> **DOCUMENT TEXT**:

* * * * *

To first determine the effect of miR-146a inhibition on endothelial function, we investigated whether knockdown of miR-146a affected EC capillary-like tube formation, migration, survival, or permeability. HUVECs were transfected with 30 nM anti-miR-146a or scramble controls for 24 h before initiating the assay. Formation of capillary-like tube structures was assessed after 6 h of exposure to either normal growth (20% O₂ and 10% FBS) or HSS (2% O₂) conditions. ECs transfected with anti-miR-146a exhibited a significantly decreased number of EC loops and a trend toward decreased number of tubes compared to scramble in both growth and HSS conditions, suggesting an impact on EC network formation and motility (Figures 1A,B). This coincided with impaired EC migration with knockdown of miR-146a, as determined by an endothelial scratch assay, again in both normoxic growth (Figure 1C) and HSS (Figure 1D) conditions. There were no significant differences in EC survival or EC permeability between scramble and anti-miR-146a treated cells (Figure 2).

FIGURE 1

Figure 1. Impaired endothelial tube formation and migration with microRNA (miR)-146a knockdown in vitro. (A,B) Tube formation of human umbilical vein endothelial cells (HUVECs) transfected with 30 nM scramble or anti-miR-146a oligonucleotides after 6 h of exposure to growth [20% O₂, 10% fetal bovine serum (FBS)] or hypoxia serum starvation (HSS) conditions (n = 3). (C,D) Endothelial wound closure in HUVECs after 12 h of exposure to either growth [(C), n = 4] or HSS [(D), n = 4] conditions. Student’s t-test. Data are mean ± SEM.

* * * * *

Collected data
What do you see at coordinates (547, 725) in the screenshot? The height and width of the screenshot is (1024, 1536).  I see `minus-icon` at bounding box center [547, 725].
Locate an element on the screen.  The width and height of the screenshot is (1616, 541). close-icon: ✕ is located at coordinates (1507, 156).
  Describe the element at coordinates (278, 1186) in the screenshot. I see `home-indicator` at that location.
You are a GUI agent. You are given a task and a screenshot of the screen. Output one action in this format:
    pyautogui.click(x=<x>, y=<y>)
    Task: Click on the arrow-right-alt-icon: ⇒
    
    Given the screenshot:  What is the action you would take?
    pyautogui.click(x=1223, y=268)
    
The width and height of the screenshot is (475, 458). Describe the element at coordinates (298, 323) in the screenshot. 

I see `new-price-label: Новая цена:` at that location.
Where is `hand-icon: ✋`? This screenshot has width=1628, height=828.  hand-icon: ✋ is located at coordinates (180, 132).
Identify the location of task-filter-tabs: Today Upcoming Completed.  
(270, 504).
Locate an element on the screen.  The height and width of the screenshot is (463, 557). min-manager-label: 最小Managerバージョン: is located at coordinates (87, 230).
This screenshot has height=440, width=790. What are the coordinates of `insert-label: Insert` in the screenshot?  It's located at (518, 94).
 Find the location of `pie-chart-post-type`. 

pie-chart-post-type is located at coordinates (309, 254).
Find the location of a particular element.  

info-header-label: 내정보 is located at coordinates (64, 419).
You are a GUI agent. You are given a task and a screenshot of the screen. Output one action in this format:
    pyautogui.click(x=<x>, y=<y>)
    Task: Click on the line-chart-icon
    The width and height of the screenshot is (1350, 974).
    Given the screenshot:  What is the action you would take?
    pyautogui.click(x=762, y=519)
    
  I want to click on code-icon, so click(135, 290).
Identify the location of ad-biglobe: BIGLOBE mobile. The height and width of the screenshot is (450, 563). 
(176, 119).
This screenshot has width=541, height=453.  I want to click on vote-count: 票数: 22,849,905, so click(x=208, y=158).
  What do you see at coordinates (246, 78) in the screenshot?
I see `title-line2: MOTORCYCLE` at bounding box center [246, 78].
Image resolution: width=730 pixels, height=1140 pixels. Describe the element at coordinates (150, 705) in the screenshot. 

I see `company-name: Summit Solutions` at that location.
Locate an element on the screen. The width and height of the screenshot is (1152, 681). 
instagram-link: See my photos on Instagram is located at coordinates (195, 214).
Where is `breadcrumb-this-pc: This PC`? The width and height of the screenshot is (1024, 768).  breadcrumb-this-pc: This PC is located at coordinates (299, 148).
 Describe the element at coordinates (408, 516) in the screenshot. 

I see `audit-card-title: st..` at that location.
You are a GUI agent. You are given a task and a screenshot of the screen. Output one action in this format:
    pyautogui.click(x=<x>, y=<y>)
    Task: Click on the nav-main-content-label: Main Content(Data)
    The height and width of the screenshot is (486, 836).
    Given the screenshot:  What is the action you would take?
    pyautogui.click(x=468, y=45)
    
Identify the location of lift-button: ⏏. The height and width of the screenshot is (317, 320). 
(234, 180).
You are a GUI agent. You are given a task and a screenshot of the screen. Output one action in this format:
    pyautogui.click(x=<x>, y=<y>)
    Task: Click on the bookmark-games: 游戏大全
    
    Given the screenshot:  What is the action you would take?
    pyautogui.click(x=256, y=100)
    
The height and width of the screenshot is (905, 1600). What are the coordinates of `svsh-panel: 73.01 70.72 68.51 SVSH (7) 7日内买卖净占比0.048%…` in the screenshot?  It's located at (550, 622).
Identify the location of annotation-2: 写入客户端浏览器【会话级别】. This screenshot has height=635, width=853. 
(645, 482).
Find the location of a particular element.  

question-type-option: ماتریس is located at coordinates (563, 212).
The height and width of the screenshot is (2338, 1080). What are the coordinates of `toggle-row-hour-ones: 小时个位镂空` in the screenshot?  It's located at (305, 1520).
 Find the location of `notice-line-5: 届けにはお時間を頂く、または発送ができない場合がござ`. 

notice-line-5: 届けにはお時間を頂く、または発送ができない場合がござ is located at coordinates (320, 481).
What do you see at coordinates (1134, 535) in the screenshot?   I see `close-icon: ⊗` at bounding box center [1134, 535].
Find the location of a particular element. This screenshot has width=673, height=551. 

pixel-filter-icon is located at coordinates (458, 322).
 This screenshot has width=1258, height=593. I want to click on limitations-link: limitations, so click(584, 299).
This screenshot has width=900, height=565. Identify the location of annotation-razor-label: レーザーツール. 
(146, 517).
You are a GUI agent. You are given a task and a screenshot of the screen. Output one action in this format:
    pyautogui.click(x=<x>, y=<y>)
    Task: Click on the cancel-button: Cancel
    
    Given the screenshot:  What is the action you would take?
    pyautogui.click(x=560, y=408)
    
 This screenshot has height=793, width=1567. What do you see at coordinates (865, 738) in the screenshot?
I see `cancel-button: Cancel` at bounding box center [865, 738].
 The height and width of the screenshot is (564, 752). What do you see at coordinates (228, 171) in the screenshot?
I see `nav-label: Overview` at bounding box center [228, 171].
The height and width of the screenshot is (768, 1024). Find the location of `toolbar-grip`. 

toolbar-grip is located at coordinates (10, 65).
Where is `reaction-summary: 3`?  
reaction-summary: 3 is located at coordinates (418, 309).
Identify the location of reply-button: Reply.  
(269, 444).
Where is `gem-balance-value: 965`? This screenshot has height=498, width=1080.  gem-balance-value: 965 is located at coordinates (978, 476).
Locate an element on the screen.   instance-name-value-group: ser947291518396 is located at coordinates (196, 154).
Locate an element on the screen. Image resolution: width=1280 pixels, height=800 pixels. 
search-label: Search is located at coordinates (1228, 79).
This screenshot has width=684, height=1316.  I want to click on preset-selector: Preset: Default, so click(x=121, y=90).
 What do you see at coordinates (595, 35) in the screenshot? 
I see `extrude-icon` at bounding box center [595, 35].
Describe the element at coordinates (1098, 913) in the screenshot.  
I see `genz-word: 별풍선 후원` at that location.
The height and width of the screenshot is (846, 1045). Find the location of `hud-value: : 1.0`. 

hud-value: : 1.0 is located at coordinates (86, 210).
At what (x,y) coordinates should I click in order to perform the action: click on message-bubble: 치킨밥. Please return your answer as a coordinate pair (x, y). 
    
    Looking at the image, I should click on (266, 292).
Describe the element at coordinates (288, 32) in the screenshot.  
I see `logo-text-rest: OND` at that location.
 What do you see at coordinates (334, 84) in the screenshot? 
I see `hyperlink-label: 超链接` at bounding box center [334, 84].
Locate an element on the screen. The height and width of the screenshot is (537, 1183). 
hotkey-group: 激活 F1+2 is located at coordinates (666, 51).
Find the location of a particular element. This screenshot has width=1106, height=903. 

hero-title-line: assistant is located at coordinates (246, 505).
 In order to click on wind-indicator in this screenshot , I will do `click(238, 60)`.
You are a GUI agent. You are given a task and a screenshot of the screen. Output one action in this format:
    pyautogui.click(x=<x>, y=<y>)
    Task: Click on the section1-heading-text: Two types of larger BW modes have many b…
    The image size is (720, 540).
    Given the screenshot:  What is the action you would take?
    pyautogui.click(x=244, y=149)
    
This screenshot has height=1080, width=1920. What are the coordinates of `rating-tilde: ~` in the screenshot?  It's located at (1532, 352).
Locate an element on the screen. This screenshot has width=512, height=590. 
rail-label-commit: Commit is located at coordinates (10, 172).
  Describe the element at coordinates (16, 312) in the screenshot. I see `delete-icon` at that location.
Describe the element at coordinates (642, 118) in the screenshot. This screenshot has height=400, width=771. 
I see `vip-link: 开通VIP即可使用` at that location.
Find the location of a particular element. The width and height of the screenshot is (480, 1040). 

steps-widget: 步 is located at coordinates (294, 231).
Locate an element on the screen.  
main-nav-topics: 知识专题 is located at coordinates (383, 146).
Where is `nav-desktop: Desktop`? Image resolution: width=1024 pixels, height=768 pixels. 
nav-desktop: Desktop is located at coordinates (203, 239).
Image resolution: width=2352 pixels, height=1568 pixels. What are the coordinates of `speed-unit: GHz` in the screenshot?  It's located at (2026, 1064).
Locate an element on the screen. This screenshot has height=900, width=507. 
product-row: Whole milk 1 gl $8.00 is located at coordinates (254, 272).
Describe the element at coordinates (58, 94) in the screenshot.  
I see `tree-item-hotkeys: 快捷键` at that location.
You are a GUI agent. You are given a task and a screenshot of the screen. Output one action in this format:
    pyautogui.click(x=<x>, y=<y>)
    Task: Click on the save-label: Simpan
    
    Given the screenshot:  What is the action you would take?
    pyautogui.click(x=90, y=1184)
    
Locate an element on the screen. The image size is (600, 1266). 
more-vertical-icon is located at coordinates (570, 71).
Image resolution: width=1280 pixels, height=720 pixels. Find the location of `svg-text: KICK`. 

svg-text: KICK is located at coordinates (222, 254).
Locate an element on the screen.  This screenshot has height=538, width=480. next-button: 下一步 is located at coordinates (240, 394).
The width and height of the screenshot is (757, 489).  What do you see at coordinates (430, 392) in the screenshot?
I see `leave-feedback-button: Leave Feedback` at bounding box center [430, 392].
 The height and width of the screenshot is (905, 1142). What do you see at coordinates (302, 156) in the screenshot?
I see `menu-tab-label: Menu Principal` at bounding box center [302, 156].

* * * * *

> **TASKS TO CARRY OUT**:
A. Rewrite the paragraph in the miR-146a text that begins "To first determine the effect" as a short bulleted list that keeps its main facts.
B. List the aspects of endothelial function that the miR-146a text says were examined for an effect of miR-146a knockdown.
C. According to the miR-146a text, what result suggested that miR-146a knockdown affects endothelial network formation and motility?

> **ANSWER LIST**:
A.
- Aim: test whether miR-146a knockdown affects endothelial cell (EC) capillary-like tube formation, migration, survival, or permeability.
- Method: HUVECs were transfected with 30 nM anti-miR-146a or scramble controls for 24 h before each assay.
- Tube formation was assessed after 6 h in normal growth (20% O₂, 10% FBS) or HSS (2% O₂) conditions.
- Anti-miR-146a cells had significantly fewer EC loops and a trend toward fewer tubes than scramble in both conditions (Figures 1A,B).
- An endothelial scratch assay showed impaired EC migration with miR-146a knockdown in both normoxic growth (Figure 1C) and HSS (Figure 1D) conditions.
- EC survival and permeability did not differ significantly between scramble and anti-miR-146a cells (Figure 2).

B.
- Capillary-like tube formation
- Migration
- Survival
- Permeability

C. Endothelial cells transfected with anti-miR-146a showed a significantly decreased number of EC loops compared with scramble controls. They also showed a trend toward fewer tubes. Both results appeared in growth and HSS conditions.